= Parity-check matrix =

Part of coding theory

In coding theory, a parity-check matrix of a linear block code C is a matrix which describes the linear relations that the components of a codeword must satisfy. It can be used to decide whether a particular vector is a codeword and is also used in decoding algorithms.

==Definition==
Formally, a parity check matrix H of a linear code C is a generator matrix of the dual code, C^{⊥}. This means that a codeword c is in C if and only if the matrix-vector product Hc^{⊤} = 0 (some authors would write this in an equivalent form, cH^{⊤} = 0.)

The rows of a parity check matrix are the coefficients of the parity check equations. That is, they show how linear combinations of certain digits (components) of each codeword equal zero. For example, the parity check matrix

$$H =

\left[
\begin{array}{cccc}
  0&0&1&1\\
  1&1&0&0
\end{array}
\right]$$,

compactly represents the parity check equations,
$$\begin{align} c_3 + c_4 &= 0 \\ c_1 + c_2 &= 0 \end{align}$$,
that must be satisfied for the vector $(c_1, c_2, c_3, c_4)$ to be a codeword of C.

From the definition of the parity-check matrix it directly follows the minimum distance of the code is the minimum number d such that every d - 1 columns of a parity-check matrix H are linearly independent while there exist d columns of H that are linearly dependent.

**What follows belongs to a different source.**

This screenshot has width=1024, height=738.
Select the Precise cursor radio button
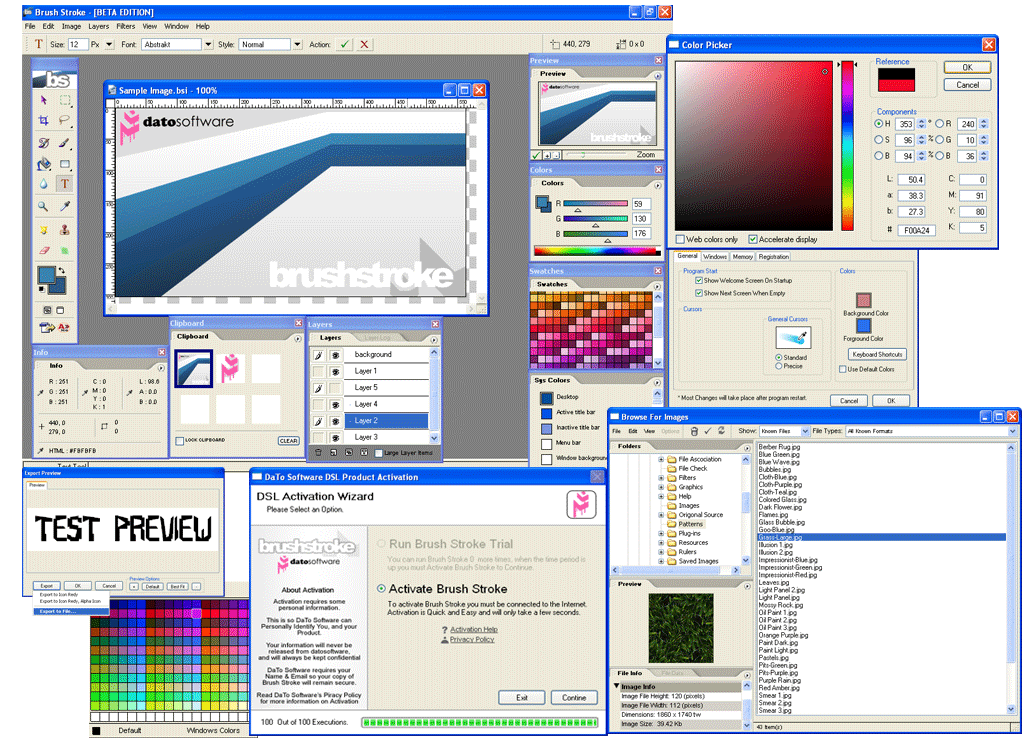(x=779, y=367)
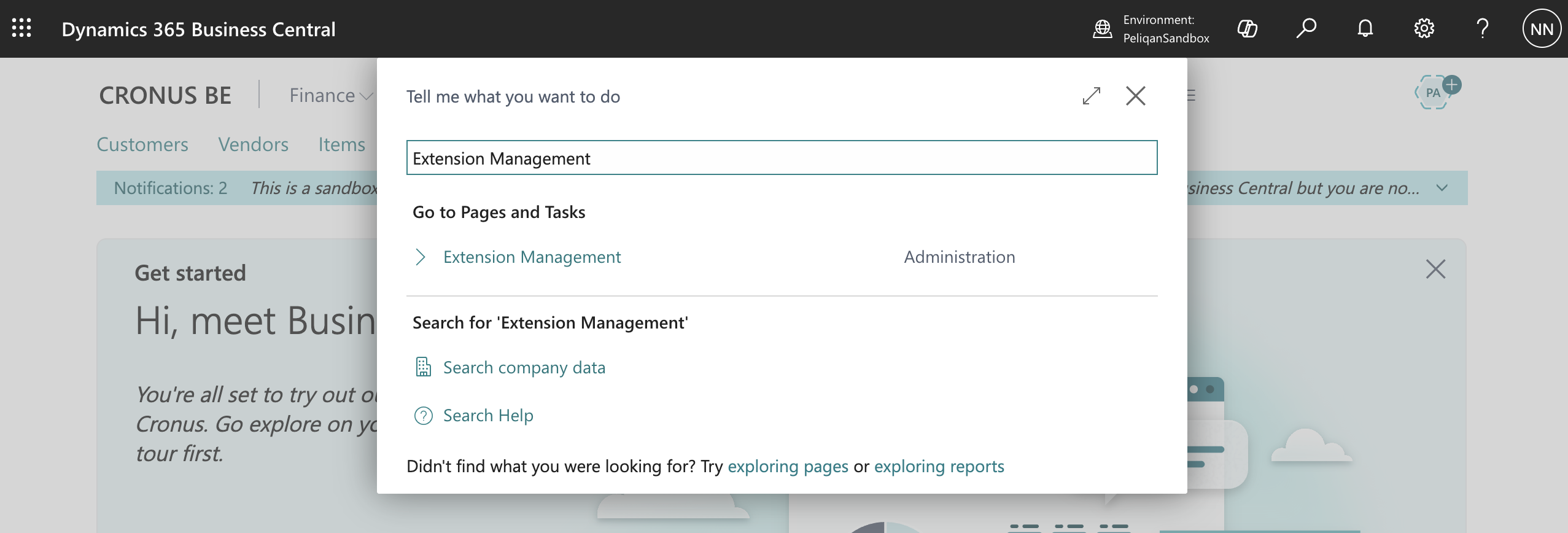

==Creating a parity check matrix==

The parity check matrix for a given code can be derived from its generator matrix (and vice versa). If the generator matrix for an [n,k]-code is in standard form
 $$G = \begin{bmatrix} I_k | P \end{bmatrix}$$,
then the parity check matrix is given by
 $$H = \begin{bmatrix} -P^{\top} | I_{n-k} \end{bmatrix}$$,
because
 $G H^{\top} = P-P = 0$.
Negation is performed in the finite field F_{q}. Note that if the characteristic of the underlying field is 2 (i.e., 1 + 1 = 0 in that field), as in binary codes, then -P = P, so the negation is unnecessary.

For example, if a binary code has the generator matrix

 $$G =
\left[
\begin{array}{cc|ccc}
1&0&1&0&1 \\
0&1&1&1&0 \\
\end{array}
\right]$$,

then its parity check matrix is

 $$H =
\left[
\begin{array}{cc|ccc}
-1&-1&1&0&0 \\
0&-1&0&1&0 \\
-1&0&0&0&1 \\
\end{array}
\right]$$.

It can be verified that G is a $k \times n$ matrix, while H is a $(n-k) \times n$ matrix.

==Syndromes==

For any vector x of the ambient vector space, s = Hx is called the syndrome of x. The vector x is a codeword if and only if s = 0. The calculation of syndromes is the basis for the syndrome decoding algorithm.